Print the lines starting at the one that contains "How do I perform: Click" and ending at the one that contains "This screenshot has width=482, height=378.", word for word, with the pictures left out.

*DATA EXTRACT:*
———

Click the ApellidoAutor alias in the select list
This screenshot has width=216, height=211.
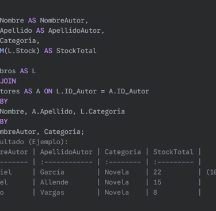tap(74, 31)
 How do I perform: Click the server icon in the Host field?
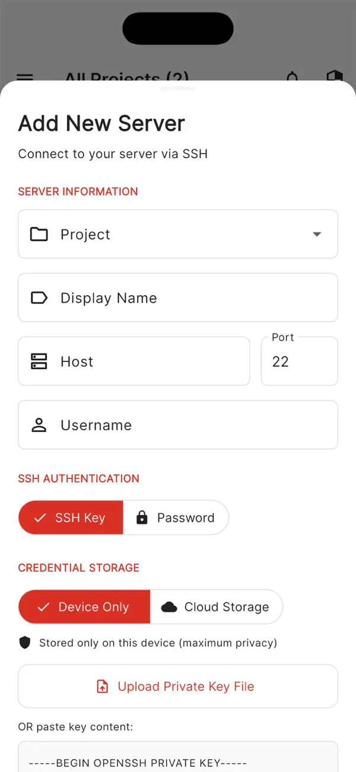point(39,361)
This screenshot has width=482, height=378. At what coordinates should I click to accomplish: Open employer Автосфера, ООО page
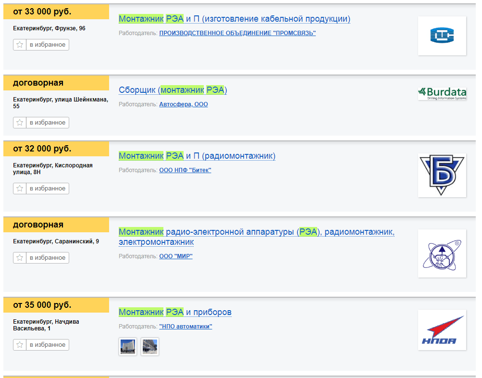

———

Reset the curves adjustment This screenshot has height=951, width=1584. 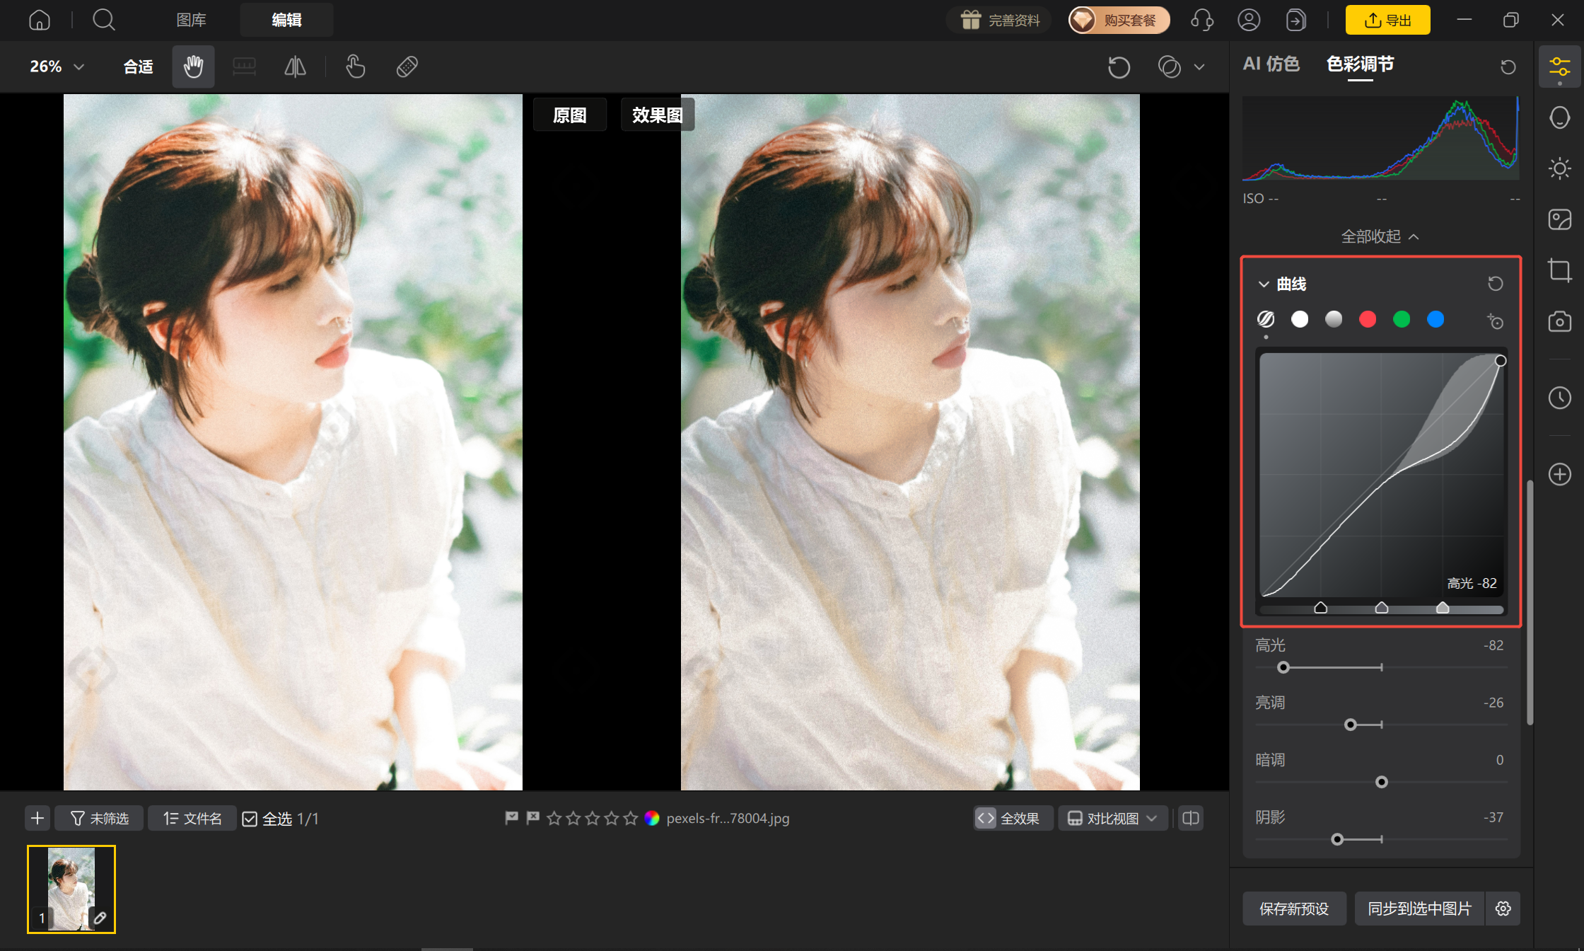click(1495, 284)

———

*COMPLETED EXERCISE:*
 How do I perform: Click the server icon in the Host field?
point(39,361)
This screenshot has width=482, height=378. At what coordinates should I click to accomplish: Open employer Автосфера, ООО page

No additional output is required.